── SOURCE EXTRACT
 A failure to afford procedural fairness means that the decision sought to be reviewed is not a decision at all. That the decision maker, whose decision is the subject of the application for an extension of time, has not actually performed the statutory duty imposed upon her is, undoubtedly, a special circumstance within the meaning of s 542 because one of the objects of the Act is that workers should be treated fairly. That would be so even if s 545(1A)(c) was not in the Act. However ss 545(1) and (1A) depend upon s 542 and affect its meaning. They provide…
 Section 545(1A)(c) assumes that a breach of the rules of natural justice, at least a breach that had an operative effect as in this case, would justify a decision on review to set aside the original decision refusing an extension of time.
 The finding of the Regulator’s delegate that no special circumstances existed failed to take into account that some of the errors that led to the decision had been induced by the decision maker’s own failure to afford natural justice. This failure conflicts with one of the primary objects of the Act, which is to treat workers who come within its terms fairly.
────
── RECORDED DATA
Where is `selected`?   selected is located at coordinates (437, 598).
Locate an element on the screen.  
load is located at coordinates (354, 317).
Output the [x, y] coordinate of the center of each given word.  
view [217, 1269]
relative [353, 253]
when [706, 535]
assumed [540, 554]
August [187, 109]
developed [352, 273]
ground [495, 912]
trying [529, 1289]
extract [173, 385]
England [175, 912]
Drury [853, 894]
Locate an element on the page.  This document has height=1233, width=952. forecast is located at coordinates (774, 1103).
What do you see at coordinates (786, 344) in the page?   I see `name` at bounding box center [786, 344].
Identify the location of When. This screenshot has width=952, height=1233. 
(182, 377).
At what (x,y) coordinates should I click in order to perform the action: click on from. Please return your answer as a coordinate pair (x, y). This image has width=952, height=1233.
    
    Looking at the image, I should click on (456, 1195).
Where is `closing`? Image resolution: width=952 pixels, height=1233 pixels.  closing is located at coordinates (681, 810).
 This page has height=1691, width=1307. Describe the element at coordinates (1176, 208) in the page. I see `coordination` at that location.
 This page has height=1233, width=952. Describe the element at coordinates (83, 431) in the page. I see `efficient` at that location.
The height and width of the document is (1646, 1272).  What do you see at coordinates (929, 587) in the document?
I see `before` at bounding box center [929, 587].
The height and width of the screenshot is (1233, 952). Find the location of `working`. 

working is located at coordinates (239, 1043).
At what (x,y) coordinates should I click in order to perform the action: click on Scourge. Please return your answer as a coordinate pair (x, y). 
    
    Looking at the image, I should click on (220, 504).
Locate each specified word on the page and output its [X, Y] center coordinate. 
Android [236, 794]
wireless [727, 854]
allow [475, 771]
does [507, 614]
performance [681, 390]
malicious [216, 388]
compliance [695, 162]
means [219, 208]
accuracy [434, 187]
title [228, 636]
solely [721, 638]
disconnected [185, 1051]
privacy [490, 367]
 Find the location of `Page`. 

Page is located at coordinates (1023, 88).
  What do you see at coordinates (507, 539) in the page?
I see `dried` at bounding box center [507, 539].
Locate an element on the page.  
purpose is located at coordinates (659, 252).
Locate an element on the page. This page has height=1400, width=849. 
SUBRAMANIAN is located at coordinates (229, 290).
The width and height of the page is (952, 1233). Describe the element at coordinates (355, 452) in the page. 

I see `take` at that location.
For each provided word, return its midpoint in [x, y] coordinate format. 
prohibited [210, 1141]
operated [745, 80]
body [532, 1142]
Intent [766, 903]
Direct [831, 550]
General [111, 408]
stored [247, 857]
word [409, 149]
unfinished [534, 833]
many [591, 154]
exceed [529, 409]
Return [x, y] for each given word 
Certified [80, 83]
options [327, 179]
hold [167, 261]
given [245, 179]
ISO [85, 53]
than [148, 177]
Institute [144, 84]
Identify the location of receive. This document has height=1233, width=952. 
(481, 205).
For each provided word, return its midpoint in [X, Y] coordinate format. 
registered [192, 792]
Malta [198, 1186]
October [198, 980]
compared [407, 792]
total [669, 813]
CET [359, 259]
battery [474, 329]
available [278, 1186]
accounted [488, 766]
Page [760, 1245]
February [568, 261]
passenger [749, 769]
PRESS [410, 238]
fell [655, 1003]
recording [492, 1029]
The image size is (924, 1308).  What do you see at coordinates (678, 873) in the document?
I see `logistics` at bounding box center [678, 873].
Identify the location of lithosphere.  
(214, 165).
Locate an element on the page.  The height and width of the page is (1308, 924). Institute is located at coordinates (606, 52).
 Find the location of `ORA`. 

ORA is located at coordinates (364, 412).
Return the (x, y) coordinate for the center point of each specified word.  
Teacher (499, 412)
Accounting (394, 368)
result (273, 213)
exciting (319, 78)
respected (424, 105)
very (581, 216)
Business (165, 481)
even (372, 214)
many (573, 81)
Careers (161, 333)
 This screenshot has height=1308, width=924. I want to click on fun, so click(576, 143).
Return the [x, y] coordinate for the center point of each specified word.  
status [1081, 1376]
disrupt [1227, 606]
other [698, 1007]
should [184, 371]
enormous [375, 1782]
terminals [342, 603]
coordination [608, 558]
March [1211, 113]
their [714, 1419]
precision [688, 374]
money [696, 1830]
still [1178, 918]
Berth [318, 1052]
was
────
EXERCISES TO COMPLETE —
**1)** What does the procedural fairness extract name as one of the objects of the Act?
**2)** In the procedural fairness extract, change "extension of time" to "enlargement of time" and write out the text between "A failure to" and "extension of time.", inclusive.
The listing is not needed for this work.

ANSWERS TO THE EXERCISE —
**1)** That workers should be treated fairly.

**2)**
A failure to afford procedural fairness means that the decision sought to be reviewed is not a decision at all. That the decision maker, whose decision is the subject of the application for an enlargement of time, has not actually performed the statutory duty imposed upon her is, undoubtedly, a special circumstance within the meaning of s 542 because one of the objects of the Act is that workers should be treated fairly. That would be so even if s 545(1A)(c) was not in the Act. However ss 545(1) and (1A) depend upon s 542 and affect its meaning. They provide…
 Section 545(1A)(c) assumes that a breach of the rules of natural justice, at least a breach that had an operative effect as in this case, would justify a decision on review to set aside the original decision refusing an enlargement of time.